Most of the meta-analyses that Hattie used would NOT satisfy these quality criteria, see here.

News Flash:

Medical researchers decide to use Hattie's methods for ranking influences on people's Health. Current results are:

Self-report health (expectation)1.44
Doctor/patient relationship0.72
Home environment0.57
Socio/economic status0.57
Number of beds in ward0.30
Home visitation0.29
Doctor/patient ratio0.21
Doctor training0.11
Govt versus Private Hospital0.03
Intensive Care-1.99

A Teacher's Lament:

Gabbie Stroud resigned from her teaching position and wrote:
'Teaching – good teaching - is both a science and an art. Yet in Australia today [it]… is considered something purely technical and methodical that can be rationalised and weighed.

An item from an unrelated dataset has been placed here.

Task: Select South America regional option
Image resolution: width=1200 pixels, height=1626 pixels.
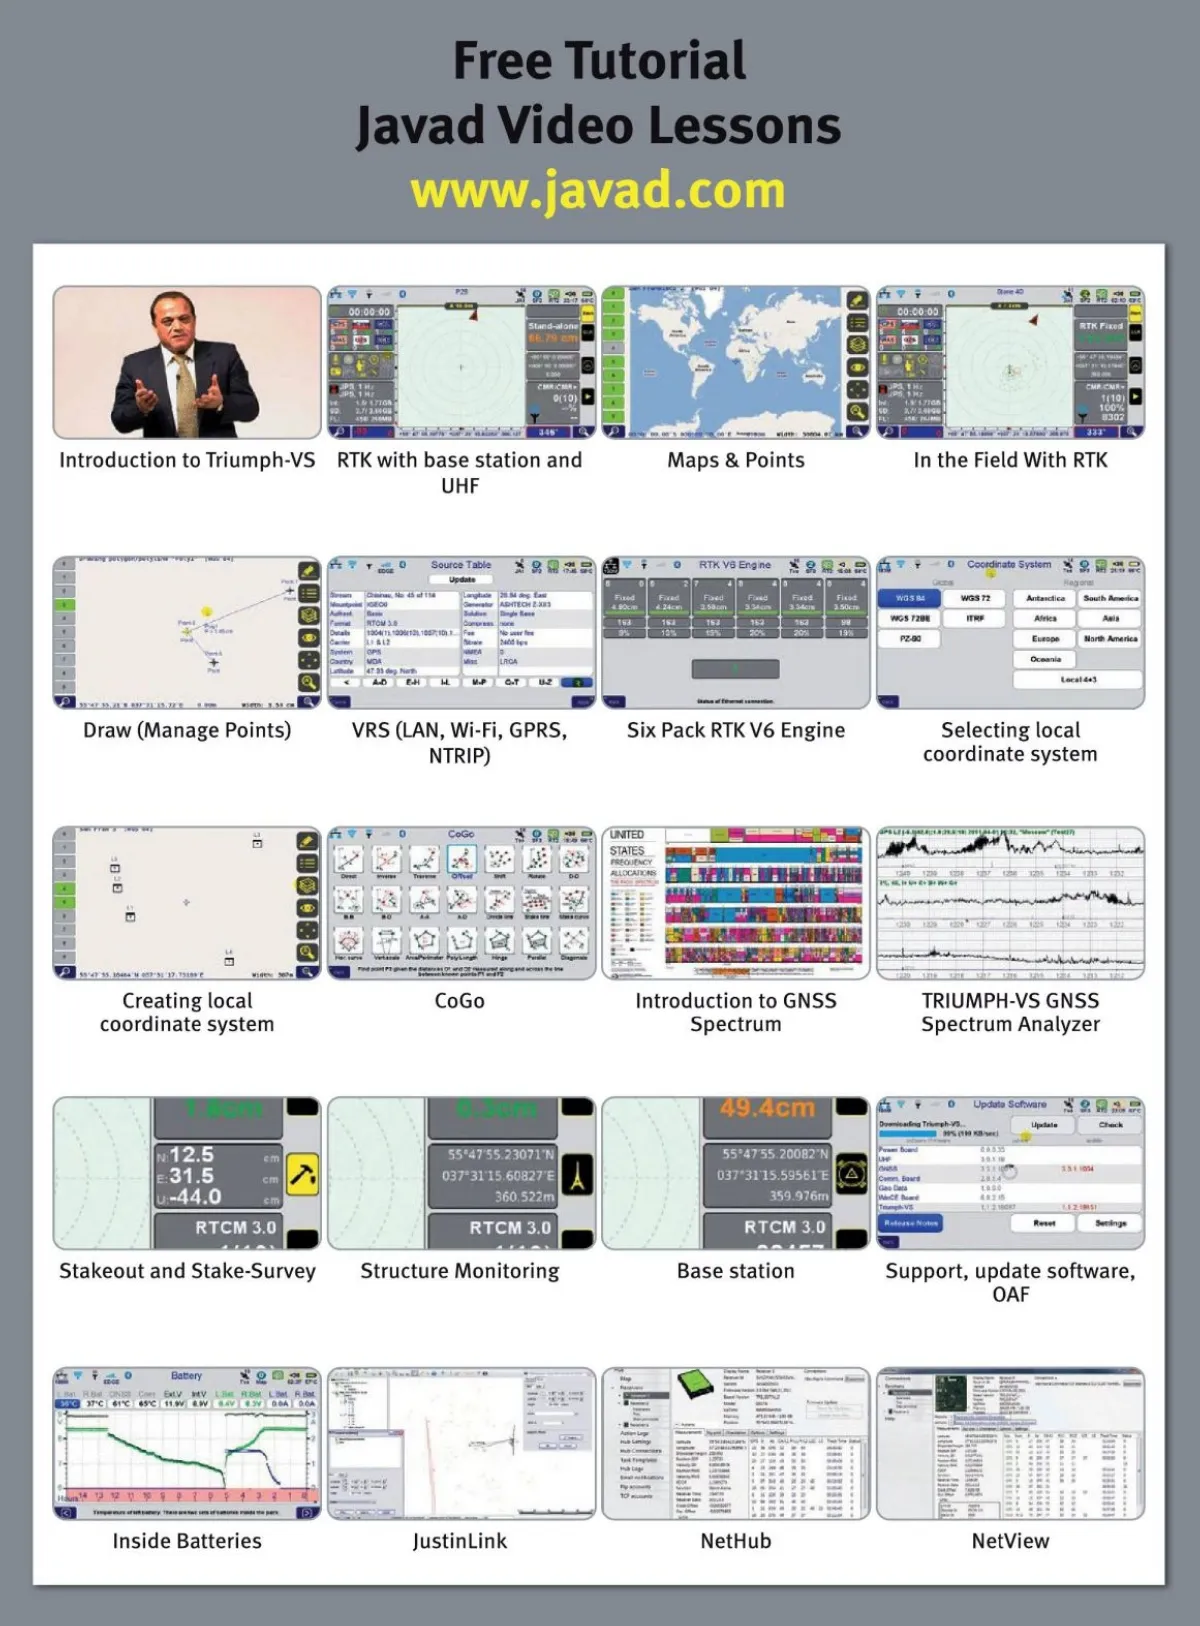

But quality teaching isn't borne of tiered 'professional standards'. It cannot be reduced to a formula or discrete parts. It cannot be compartmentalised into boxes and 'checked off'. Good teaching comes from professionals who are valued. It comes from teachers who know their students, who build relationships, who meet learners at their point of need and who recognise that there's nothing standard about the journey of learning. We cannot forget the art of teaching – without it, schools become factories, students become products and teachers: nothing more than machinery.'
Whilst it may be simpler and easier to see teaching as a set of discreet influences, the evidence shows that these influences interact in ways in which no-one, as yet, can quantify. It is the combining of influences in a complex way that defines the 'art' of teaching.  


  1. I suggest you read the book 'Make It Stick' which gives a number of research-based strategies for helping students remember what they have previously learned.

  2. thanks for the tip, i will try to find the book

  3. wow excellent analysis

  4. Thanks this is really informative, I'm amazed at all the mistakes Hattie makes.